Damn, there might be more than one bug then :confused:. I'll inspect the code more closely tomorrow.

neurolabusc commented 11 months ago

@t-bltg I wonder if you can run the marching cubes on your existing tests but adjust the isosurface threshold until you find a level that fails. The bet.nii is a T1-weighted MRI scan after using FSL's brain extraction technique (BET). I added two spheres to the image: one solid and one hollow to provide a test for the hole filling.

elbert5770 commented 11 months ago

I would actually recommend looking at OffsetArrays.jl https://github.com/JuliaArrays/OffsetArrays.jl to see if you can set up the arrays to be zero-indexed and use the C look up table as is, rather than potentially introducing errors caused by 1-indexing the LUT

t-bltg commented 11 months ago

I would actually recommend looking at OffsetArrays.jl

I went that road, also tried to use regular n-dimensional julia arrays, but I remember performance issues wrt compiled language such as c++. The only way to match performance for the LUT was to use statically sized data (Tuples).

t-bltg commented 11 months ago

@elbert5770 would you be able to reduce the size of the 30Gb file for a reproducer, or be able to share it somehow, so that I can try to narrow the issue as I did with the bet.nii example ?

elbert5770 commented 11 months ago

I would actually recommend looking at OffsetArrays.jl

I went that road, also tried to use regular n-dimensional julia arrays, but I remember performance issues wrt compiled language such as c++. The only way to match performance for the LUT was to use statically sized data (Tuples).

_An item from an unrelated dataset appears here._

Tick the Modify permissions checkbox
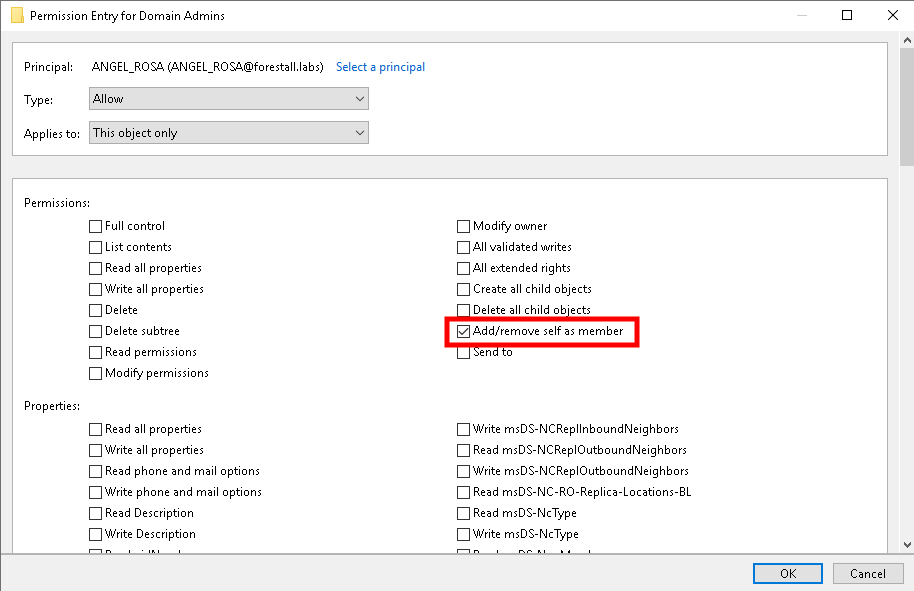Screen dimensions: 914x591 tap(96, 373)
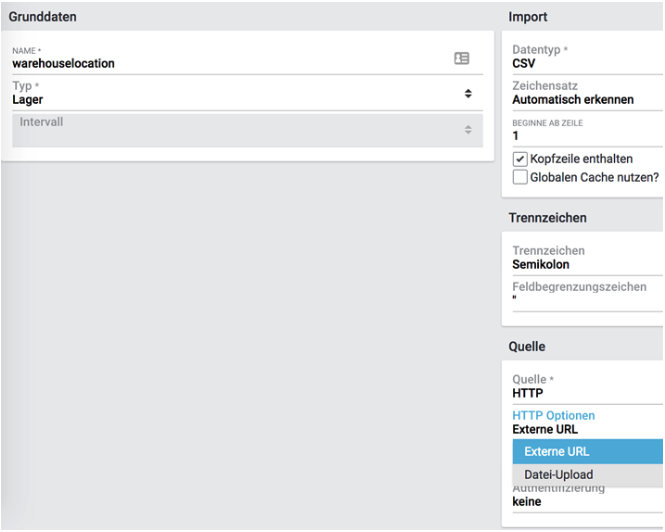
Task: Click the 'Import' section header
Action: [x=528, y=17]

Do you still have that code? Because there are potentially other reasons for the slowdown. Perhaps we could start a repository to play around in.

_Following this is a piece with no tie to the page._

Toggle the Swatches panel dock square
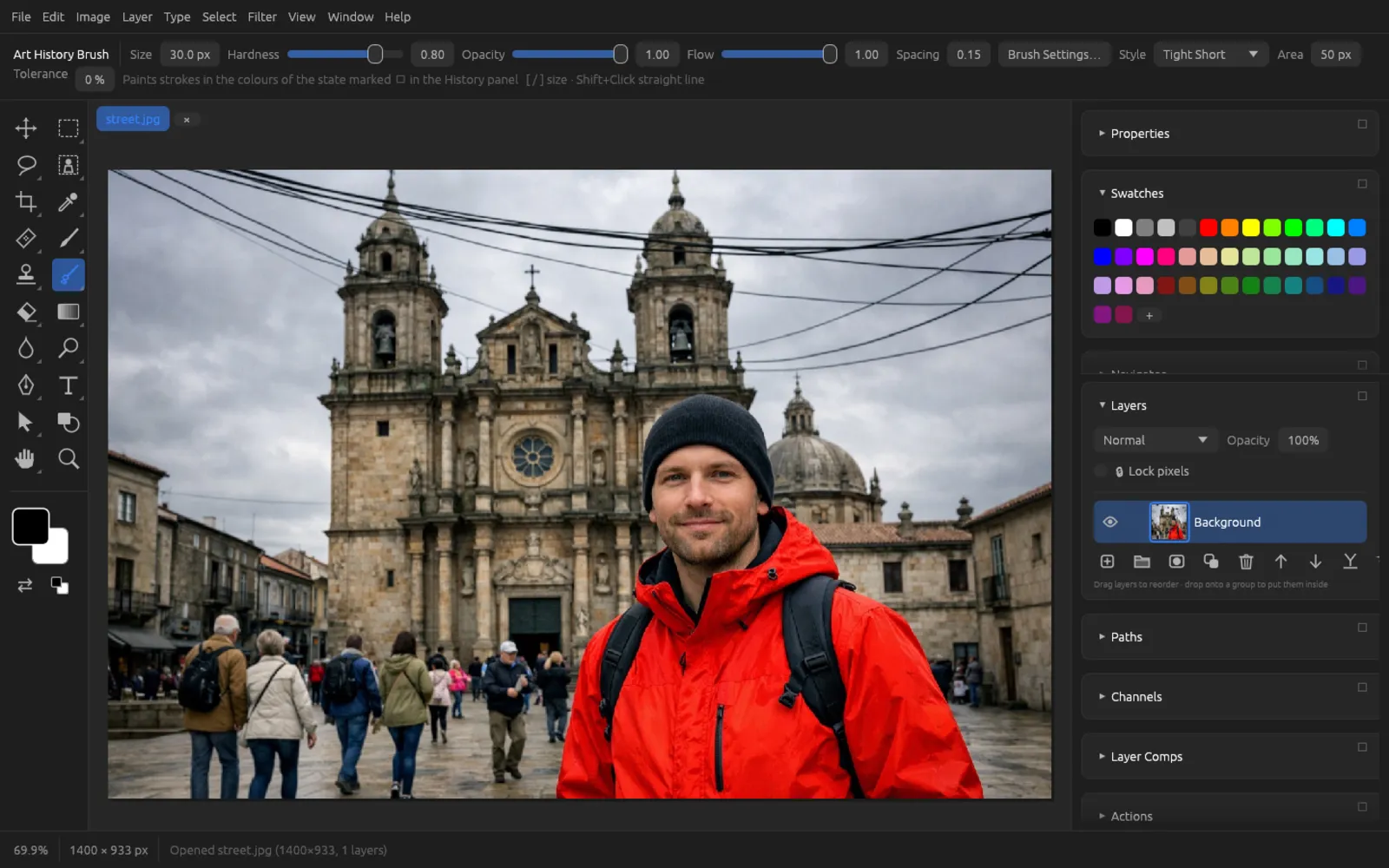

t-bltg commented 11 months ago

I think the first version in the git history of src/lut.jl was the vanilla LUT (0-based indexing):

https://github.com/JuliaGeometry/MarchingCubes.jl/blob/677868602ded33afc5b028613d565e19fa0872f2/src/lut.jl.

It shouldn't be too difficult to adapt to OffsetArrays.

t-bltg commented 11 months ago

if you can set up the arrays to be zero-indexed and use the C look up table as is, rather than potentially introducing errors caused by 1-indexing the LUT

@elbert5770, I've added a check script in https://github.com/JuliaGeometry/MarchingCubes.jl/pull/26 to enforce checks for 0/1 based indexing errors of the LUTs.

Some LUTs were changed for consistency, but it shouldn't change the MarchingCubes algorithm output.

Can you check the 30Gb case against latest main branch ?

t-bltg commented 10 months ago

I'm closing this, since there haven't been any answer over the last weeks.